» **TASK 1**
Give back the 6502 quicksort write-up between "Lines 15-18: The" and "some other means.", inclusive, with "comparator" swapped for "comparer".
» **TASK 2**
Extend the 6502 quicksort write-up past its final sentence with what would come next.

++++ EXTRACT PROVIDED ++++

To start with, it works! There is something perversely pleasurable about seeing something work on a C64, after the amount of work that goes into finely tuning the code by hand. I just love looking at the code, and thinking about how it works. It isn't about being pleased with my own abilities, but being pleased with seeing something inherently complex implemented and carried out by something, a machine in this case, that is so simple. Now I truly understand how a computer can sort data, down to the bits and registers.

Breakdown of the 6502 implementation

This implementation is just a proof of concept, the actual data to be sorted is just hardcoded into the bottom of the binary file. The program loads to $0801 and includes the BASIC prelude to jump into the machine code routine.

Setup

Lines 11-12: Only four bytes of zero page are required, and they are required to be in zero page for the string comparison routine. This uses indirect indexing to compare the strings. These ZP addresses are defined at the top as tmp, and piv. Piv stands for pivot, which is central concept in the Quick sort algorithm.

Lines 15-18: The comparator could easily have been hardcoded, but I wanted to show how easily an alternative comparator routine can be injected into the code. It can be done simply by writing the address of the routine into middle of the partition routine, at a label specifically set up to mark the location where the comparator is jumped to.

Lines 21-22: .X and .Y are the arguments passed into every call (it's recursive remember) to the quicksort routine. The initial values are hardcoded to the first and last indexes of the array. In a real use case one would need to get the size of the array by some other means.

++++ RECORD SET ++++

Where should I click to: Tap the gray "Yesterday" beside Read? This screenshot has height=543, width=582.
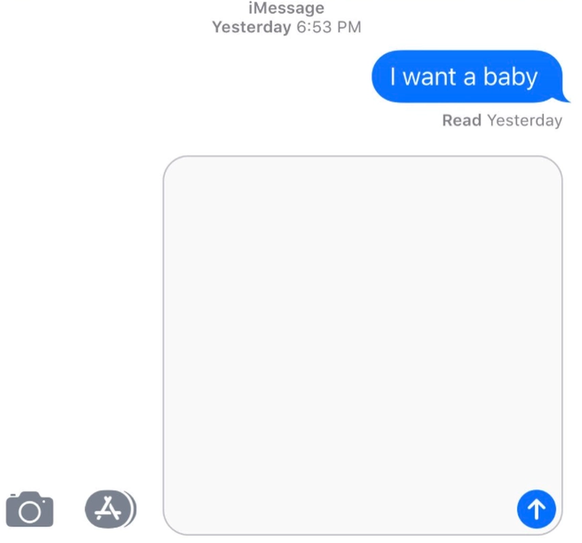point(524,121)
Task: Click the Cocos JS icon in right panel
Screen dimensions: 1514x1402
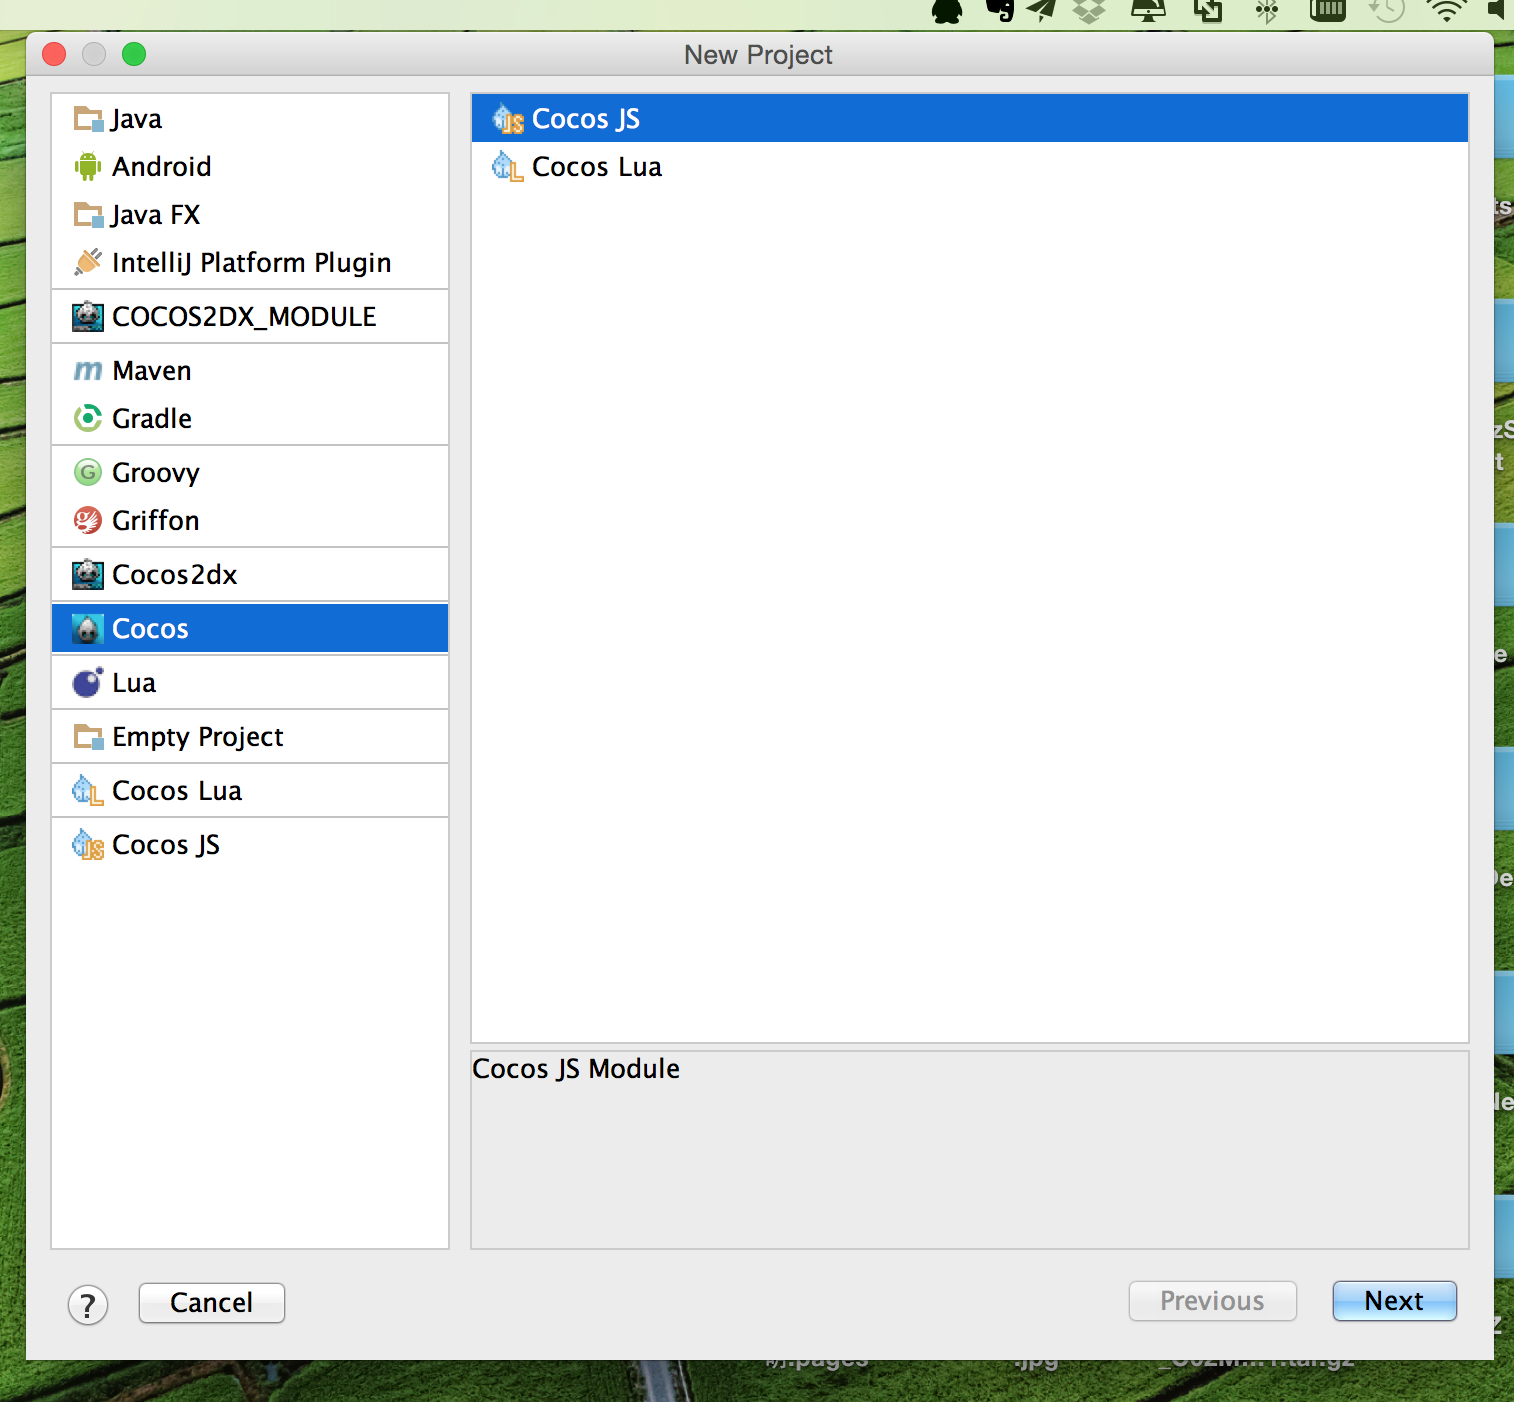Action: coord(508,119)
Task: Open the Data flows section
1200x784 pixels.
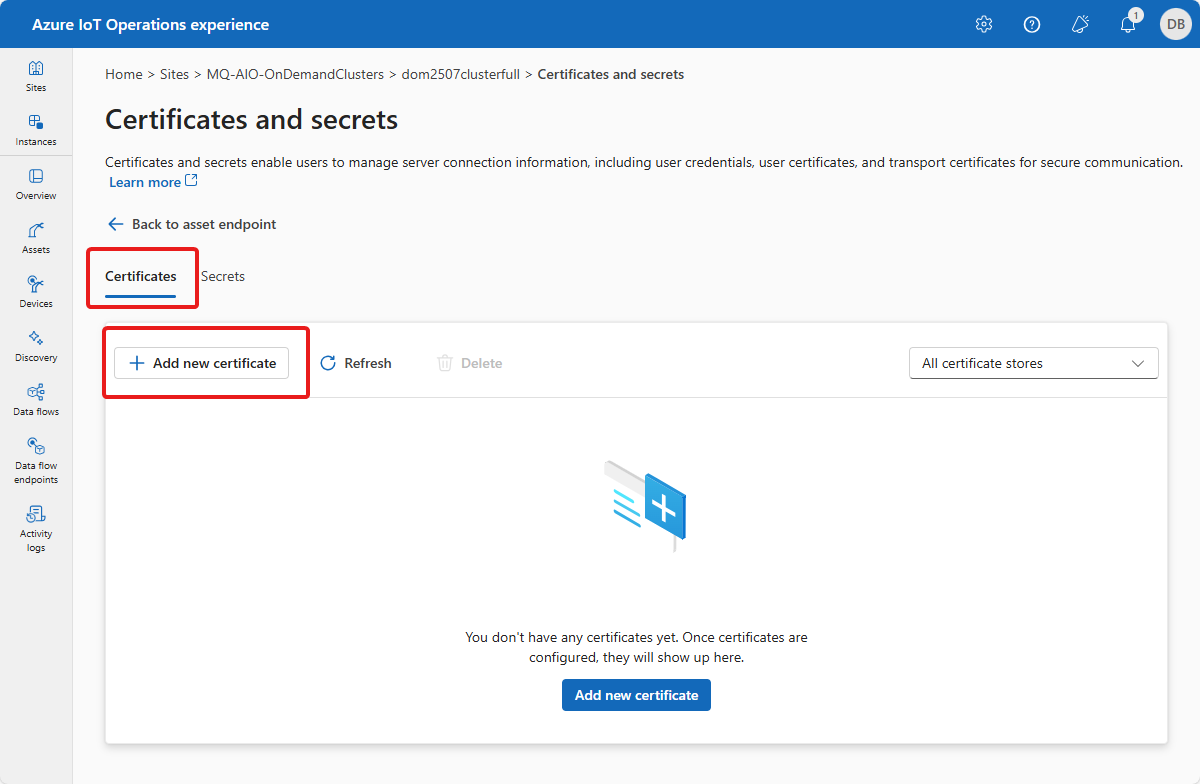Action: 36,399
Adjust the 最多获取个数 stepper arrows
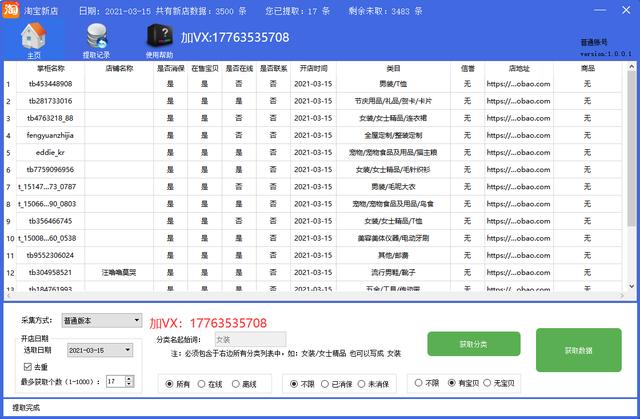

++++

» **WRITTEN ANSWER 1**
Lines 15-18: The comparer could easily have been hardcoded, but I wanted to show how easily an alternative comparer routine can be injected into the code. It can be done simply by writing the address of the routine into middle of the partition routine, at a label specifically set up to mark the location where the comparer is jumped to.

Lines 21-22: .X and .Y are the arguments passed into every call (it's recursive remember) to the quicksort routine. The initial values are hardcoded to the first and last indexes of the array. In a real use case one would need to get the size of the array by some other means.

» **WRITTEN ANSWER 2**
For fun, I played around with insetting the initial bounds, and it works a charm. For example, imagine your array holds the names of files in a directory, but imagine that the first element holds the name of the directory itself, or the last element holds some stats about the directory such as blocks free or file count. You want to sort the files, but you want the first and last elements to remain in the first and last positions. It's super easy. Instead of setting the initial start index to 0, just set it to 1. And instead of the initial last index as length(array)-1, just set it to length(array)-2. Beautiful.

Line 25: This kicks the sort into motion, when this routine returns the elements between the intial bounds will be sorted. The lines that immediately follow, 28 to 53, end of the program by outputing the sorted data to the screen. I'll return at the end of the breakdown to describe this final step.

Recursion

Lines 57-87: Between the meat and potatoes of the algorithm, this routine is the meat. This is the only recursive part of the algorithm. It takes hi and lo array indices and implements the divide and conquer behavior of the strategy. If the two indices are the same, this branch has already been conquered and this call of the routine has nothing to do but return.

Otherwise the routine needs to attack this branch, which it does by calling partition. However, the partition routine is going to disrupt .X and .Y, so these need to be pushed onto the stack to preserve them. It is important that we push the hi index first, then the lo index, because upon return we will need the lo index first in order to divide and recurse into the lower half of the current range. Let's jump first to partition and see what it does.

Partition

Lines 91-123: Partition is the potatoes routine, it's the iterative part. It starts with the hi and lo indices that were passed to it from quicksort, and loops between them. First though, it has to pick a pivot, which is one of the elements between its hi and lo indices, inclusive, against which every other element in this range will be compared.

There is a lot written about how the routine ought to best pick the pivot. I've opted to use the Lomuto partitioning scheme, which you can read about on Wikipedia here. It is apparently less efficient than other schemes, such as the Hoare scheme. However, it is easier to implement than the others, especially on a 6502 with a very small number of registers, and it avoids the worst case scenario so it's not as bad as some other options.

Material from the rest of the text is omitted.